Poly(2-oxazoline)s (POx) emerge as the most comprehensively validated PEG alternative. They combine excellent antifouling characteristics, low complement activation, broad biocompatibility at high systemic doses, and uniquely high drug-loading efficiencies, reaching up to ~45 wt% for paclitaxel and ~50 wt% for multidrug combinations. Their stimuli-responsive behaviors (pH-, temperature-, and LCST-switching), precise molecular weight control, and adjustable hydrophilic–hydrophobic balance enable programmable pharmacokinetics and controlled cargo release. Compared with PEG micelles, POx systems show superior stability against serum-induced disassembly and achieve deeper tumor penetration and prolonged circulation, particularly when stabilized by nucleobase crosslinking. These attributes position POx as a leading candidate for systemic chemotherapeutic delivery and nucleic-acid transport.

Polyglycerols (PGs) provide an orthogonal advantage through their chemically flexible dendritic architecture, enabling dense ligand presentation, pH-responsive linkers, and precise control of multivalency. Their inherent non-immunogenicity, hydrophilicity, and biodegradability support safe long-term use. PG-based systems excel in cell-type–specific targeting, as shown by mannose-decorated PG carriers achieving up to 88% uptake in infected macrophages, and in deep dermal penetration via β-CD–functionalized PG constructs. Their modular surface chemistry supports co-delivery strategies, pathogen-responsive release, and high drug solubilization, making PGs especially promising for infectious disease therapies, skin delivery, and intracellular antimicrobial strategies.

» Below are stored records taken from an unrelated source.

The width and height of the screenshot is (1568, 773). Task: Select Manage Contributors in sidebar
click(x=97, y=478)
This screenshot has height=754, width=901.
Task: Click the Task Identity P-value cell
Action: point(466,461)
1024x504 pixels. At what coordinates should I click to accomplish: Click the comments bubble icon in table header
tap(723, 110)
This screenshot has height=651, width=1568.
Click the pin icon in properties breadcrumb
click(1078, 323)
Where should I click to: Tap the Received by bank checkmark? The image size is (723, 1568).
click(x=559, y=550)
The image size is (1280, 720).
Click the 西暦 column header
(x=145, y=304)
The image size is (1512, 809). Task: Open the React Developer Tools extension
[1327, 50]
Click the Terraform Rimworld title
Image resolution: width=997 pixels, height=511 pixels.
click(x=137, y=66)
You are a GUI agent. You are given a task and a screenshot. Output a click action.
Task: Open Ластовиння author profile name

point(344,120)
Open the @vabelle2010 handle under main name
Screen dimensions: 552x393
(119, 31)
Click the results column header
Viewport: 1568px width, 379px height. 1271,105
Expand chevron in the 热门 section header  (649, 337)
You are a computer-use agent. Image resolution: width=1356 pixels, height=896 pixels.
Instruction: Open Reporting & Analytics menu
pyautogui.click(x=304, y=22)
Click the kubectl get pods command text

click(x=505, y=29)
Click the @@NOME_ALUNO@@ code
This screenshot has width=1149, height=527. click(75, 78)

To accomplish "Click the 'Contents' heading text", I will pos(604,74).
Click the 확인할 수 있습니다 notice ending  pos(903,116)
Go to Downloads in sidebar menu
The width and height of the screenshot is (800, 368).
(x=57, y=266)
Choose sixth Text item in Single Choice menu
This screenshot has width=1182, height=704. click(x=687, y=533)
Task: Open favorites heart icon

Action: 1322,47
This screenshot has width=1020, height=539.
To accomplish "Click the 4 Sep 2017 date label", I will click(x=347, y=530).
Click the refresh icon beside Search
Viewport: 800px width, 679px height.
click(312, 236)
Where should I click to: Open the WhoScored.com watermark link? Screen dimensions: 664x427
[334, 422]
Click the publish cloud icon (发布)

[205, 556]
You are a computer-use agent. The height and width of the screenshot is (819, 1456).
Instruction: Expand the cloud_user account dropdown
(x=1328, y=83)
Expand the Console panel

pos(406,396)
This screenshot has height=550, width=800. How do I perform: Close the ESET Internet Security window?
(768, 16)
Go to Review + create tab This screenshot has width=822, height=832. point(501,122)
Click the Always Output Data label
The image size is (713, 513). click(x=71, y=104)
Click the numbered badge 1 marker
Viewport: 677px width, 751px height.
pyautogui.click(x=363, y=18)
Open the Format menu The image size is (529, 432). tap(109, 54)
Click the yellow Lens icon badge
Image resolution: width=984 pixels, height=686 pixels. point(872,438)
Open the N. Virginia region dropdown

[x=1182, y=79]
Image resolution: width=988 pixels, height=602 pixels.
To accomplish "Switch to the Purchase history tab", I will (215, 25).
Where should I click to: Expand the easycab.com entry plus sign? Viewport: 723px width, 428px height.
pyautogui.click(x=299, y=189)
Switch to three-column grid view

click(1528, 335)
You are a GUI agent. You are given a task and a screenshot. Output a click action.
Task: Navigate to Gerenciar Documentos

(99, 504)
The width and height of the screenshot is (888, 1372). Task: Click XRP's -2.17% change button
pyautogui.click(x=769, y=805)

Zwitterionic polymers, including carboxybetaines, sulfobetaines, and phosphorylcholines, represent the closest biomimetic replacement for PEG’s hydration shell while avoiding its immunogenic liabilities. Their ultra-hydrated surfaces confer superior antifouling behavior, with no detectable anti-polymer antibodies, and their degradable backbones allow complete enzymatic breakdown, addressing PEG’s accumulation and toxicity risks. Demonstrated platforms such as PLA-SB/PTX nanoparticles (19 nm) show full biodegradation, high drug stability, resistance to protein adsorption, and sustained-release profiles. These features make zwitterionic polymers uniquely suited for long-term implantation, repeated dosing regimens, and applications where immune neutrality is paramount.

Polypeptide-based carriers offer unmatched biological compatibility and degradability, with sequence-defined architectures and tunable secondary structures enabling precise control over circulation time and protease-mediated clearance. Their capacity to extend half-life by up to 60-fold without detectable immunogenicity, along with their inherent structural similarity to endogenous proteins, makes them ideal for protein–drug conjugates, enzymatic therapeutics, and applications demanding minimal long-term polymer burden. Sequence engineering further allows modulation of hydrophobicity, charge, and conformational stability to tailor release kinetics and biodistribution.

The future of targeted delivery may not hinge on discovering one dominant material, but on embracing a repertoire of polymers that behave less like passive carriers and more like intelligent participants in biological navigation.